→ What the task asks
Below is a listing; repeat exactly the lines from the one containing "[button] (1688, 1360)" to the one containing "Möbel (1437, 968)", both included.
BEGIN Material provided
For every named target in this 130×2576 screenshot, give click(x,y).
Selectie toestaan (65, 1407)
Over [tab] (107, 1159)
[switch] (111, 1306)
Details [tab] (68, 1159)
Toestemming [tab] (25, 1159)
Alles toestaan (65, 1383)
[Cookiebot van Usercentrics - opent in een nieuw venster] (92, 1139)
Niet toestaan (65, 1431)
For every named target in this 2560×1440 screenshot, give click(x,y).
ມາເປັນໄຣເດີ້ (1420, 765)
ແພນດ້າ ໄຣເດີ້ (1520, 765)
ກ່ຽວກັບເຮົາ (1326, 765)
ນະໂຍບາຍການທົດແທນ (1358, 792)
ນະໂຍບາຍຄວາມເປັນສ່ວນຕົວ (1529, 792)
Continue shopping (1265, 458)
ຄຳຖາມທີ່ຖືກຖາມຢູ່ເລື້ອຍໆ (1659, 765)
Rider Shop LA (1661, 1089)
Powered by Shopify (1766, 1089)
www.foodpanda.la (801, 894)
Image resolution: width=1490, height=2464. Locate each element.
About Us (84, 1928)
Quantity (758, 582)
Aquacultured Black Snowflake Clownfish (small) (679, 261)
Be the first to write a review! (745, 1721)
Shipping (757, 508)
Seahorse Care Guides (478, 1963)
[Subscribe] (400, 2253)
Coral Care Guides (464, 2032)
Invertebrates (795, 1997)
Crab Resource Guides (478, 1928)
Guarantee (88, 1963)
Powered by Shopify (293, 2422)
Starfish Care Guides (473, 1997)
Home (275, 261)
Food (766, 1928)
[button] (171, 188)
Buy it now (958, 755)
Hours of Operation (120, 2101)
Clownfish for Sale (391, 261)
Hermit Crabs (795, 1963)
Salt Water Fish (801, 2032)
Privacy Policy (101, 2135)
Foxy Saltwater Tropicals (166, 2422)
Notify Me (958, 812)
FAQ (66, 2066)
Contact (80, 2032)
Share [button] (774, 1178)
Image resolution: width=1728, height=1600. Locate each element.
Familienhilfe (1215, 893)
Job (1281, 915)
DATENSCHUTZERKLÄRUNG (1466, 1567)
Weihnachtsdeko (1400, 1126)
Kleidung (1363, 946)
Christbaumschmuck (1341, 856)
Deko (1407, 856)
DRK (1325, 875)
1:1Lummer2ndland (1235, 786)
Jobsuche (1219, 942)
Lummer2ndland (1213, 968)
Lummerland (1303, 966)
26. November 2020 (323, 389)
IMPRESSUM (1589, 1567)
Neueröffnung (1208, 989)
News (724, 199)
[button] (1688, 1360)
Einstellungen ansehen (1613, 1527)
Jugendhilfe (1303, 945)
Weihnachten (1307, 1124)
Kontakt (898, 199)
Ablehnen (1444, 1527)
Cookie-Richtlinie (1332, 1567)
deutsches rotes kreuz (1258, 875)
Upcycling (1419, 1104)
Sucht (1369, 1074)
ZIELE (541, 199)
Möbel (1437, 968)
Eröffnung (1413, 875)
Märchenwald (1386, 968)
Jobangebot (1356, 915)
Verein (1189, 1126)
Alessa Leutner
END Material provided
→ Solved exercise
[button] (1688, 1360)
Einstellungen ansehen (1613, 1527)
Jugendhilfe (1303, 945)
Weihnachten (1307, 1124)
Kontakt (898, 199)
Ablehnen (1444, 1527)
Cookie-Richtlinie (1332, 1567)
deutsches rotes kreuz (1258, 875)
Upcycling (1419, 1104)
Sucht (1369, 1074)
ZIELE (541, 199)
Möbel (1437, 968)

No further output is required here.